WORK TO DO.
Gather every line of the records that contains the string "value", and note that case counts when matching.

***** ITEMS *****

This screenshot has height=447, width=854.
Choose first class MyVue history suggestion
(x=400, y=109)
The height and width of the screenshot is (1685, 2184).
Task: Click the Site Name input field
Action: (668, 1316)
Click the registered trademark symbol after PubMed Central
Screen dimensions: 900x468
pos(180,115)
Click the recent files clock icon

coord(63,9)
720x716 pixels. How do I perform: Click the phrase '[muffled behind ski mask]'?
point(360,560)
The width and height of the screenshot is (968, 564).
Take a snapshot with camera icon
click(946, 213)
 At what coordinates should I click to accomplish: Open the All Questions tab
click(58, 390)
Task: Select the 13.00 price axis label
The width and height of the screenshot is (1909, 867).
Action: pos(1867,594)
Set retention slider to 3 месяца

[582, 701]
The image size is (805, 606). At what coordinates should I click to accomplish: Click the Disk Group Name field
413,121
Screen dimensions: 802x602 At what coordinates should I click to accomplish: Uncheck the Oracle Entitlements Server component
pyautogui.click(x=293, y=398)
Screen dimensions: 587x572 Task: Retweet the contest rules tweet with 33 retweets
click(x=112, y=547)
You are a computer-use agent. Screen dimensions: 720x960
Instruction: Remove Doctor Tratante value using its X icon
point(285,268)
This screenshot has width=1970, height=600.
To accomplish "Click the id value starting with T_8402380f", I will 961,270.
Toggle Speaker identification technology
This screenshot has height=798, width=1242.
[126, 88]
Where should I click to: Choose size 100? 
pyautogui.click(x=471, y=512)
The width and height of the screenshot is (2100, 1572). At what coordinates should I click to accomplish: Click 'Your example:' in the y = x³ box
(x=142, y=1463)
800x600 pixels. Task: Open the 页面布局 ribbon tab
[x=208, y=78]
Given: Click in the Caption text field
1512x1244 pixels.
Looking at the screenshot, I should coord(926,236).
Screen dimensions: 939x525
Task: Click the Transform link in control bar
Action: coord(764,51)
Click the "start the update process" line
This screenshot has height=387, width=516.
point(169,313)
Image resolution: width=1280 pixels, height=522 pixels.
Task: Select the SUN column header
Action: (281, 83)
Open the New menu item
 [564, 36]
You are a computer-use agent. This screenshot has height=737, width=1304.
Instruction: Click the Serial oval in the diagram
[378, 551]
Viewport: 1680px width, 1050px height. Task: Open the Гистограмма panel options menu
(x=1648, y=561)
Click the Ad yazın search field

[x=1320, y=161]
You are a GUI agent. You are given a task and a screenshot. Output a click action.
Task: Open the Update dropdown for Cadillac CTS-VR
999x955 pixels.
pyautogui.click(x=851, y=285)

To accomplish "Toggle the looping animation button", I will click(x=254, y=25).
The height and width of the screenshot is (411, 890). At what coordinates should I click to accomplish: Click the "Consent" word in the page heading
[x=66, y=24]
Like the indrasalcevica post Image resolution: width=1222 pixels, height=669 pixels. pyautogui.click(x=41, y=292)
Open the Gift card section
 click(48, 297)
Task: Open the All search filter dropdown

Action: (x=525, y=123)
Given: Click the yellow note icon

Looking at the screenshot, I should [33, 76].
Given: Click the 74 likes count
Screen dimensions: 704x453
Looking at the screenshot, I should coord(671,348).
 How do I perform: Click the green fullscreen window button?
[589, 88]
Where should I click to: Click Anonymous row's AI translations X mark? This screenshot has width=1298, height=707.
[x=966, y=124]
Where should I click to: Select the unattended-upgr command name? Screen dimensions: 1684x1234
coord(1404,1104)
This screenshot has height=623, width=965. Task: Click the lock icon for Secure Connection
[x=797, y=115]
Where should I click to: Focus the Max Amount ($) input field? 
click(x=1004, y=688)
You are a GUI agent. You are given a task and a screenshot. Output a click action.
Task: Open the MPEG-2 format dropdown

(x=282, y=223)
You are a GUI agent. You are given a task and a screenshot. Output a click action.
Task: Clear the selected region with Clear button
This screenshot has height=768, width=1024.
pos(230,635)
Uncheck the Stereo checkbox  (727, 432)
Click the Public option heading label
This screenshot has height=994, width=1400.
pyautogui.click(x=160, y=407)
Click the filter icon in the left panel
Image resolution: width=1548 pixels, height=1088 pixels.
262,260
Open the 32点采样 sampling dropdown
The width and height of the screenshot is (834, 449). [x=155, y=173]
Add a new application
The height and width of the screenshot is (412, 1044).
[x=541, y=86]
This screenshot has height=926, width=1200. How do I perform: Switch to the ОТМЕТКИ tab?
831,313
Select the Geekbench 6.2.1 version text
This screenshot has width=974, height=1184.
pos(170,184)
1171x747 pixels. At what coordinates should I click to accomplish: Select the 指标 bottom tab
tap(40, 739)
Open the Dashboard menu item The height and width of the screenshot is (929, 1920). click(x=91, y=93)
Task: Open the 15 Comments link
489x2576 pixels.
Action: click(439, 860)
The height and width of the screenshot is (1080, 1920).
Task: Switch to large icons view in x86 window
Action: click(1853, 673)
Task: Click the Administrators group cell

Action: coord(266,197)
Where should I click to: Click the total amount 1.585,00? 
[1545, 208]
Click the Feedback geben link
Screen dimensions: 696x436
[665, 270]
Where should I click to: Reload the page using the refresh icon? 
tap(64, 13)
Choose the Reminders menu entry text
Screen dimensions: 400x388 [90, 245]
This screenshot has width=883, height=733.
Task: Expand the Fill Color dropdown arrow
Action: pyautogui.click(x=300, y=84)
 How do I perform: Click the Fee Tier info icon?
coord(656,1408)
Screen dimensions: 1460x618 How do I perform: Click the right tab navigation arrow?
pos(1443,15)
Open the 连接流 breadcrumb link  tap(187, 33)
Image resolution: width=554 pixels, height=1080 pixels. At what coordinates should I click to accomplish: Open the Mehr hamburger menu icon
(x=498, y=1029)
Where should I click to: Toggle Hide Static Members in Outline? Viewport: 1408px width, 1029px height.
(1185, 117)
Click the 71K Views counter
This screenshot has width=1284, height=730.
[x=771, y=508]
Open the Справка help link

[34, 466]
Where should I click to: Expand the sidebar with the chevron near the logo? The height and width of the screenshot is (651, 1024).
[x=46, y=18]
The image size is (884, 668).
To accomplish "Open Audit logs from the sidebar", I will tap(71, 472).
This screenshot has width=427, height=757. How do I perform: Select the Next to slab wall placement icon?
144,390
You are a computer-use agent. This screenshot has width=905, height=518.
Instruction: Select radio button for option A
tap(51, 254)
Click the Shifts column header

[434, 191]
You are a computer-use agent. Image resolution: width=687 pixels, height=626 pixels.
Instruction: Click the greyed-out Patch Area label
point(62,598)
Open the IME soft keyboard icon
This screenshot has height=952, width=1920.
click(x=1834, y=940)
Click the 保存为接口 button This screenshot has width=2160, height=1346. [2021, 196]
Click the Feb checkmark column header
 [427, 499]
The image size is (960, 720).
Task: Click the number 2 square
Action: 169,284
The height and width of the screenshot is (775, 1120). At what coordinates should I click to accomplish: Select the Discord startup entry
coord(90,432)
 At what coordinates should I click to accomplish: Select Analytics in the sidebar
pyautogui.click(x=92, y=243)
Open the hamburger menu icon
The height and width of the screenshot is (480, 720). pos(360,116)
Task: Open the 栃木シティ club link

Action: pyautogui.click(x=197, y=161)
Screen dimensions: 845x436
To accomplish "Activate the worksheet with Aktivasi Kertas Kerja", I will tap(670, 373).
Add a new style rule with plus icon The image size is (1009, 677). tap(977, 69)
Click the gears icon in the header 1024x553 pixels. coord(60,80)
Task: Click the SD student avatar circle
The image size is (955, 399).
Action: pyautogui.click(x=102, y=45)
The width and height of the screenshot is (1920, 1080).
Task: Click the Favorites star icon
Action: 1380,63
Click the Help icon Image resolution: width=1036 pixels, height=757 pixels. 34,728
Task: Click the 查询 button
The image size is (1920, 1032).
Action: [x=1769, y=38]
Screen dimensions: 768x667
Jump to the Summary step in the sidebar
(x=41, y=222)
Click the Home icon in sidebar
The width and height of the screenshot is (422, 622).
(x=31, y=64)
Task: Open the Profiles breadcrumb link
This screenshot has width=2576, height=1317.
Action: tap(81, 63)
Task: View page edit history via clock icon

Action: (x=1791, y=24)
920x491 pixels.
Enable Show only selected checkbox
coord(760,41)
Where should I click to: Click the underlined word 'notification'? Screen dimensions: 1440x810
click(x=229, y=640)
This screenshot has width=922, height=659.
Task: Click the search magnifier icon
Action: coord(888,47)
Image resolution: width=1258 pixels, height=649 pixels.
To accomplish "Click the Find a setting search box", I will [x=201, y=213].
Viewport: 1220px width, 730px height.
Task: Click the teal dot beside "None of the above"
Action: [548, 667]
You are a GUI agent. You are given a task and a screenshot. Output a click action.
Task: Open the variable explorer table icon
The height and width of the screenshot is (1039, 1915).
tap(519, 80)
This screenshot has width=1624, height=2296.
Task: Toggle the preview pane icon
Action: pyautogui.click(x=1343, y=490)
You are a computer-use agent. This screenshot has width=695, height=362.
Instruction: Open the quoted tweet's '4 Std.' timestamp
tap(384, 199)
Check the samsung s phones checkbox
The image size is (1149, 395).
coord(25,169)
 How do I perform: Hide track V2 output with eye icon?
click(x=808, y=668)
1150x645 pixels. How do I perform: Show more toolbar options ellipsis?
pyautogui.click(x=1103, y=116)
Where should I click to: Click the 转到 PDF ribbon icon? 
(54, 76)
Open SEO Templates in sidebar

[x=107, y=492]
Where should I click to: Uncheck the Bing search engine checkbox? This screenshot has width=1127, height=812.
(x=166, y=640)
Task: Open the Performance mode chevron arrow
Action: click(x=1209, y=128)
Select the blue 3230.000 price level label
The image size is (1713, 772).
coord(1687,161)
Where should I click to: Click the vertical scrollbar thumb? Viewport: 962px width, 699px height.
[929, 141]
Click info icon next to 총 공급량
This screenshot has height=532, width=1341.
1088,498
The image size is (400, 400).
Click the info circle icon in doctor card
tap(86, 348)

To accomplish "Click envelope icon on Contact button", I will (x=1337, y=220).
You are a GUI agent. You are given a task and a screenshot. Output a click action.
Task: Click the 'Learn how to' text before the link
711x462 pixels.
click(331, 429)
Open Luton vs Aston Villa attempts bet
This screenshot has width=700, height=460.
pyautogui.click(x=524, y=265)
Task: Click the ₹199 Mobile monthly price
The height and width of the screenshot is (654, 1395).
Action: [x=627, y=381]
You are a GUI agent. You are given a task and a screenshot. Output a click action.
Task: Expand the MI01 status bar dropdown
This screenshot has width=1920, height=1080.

*****

TASK RESPONSE.
Instruction: Remove Doctor Tratante value using its X icon
To accomplish "Click the id value starting with T_8402380f", I will 961,270.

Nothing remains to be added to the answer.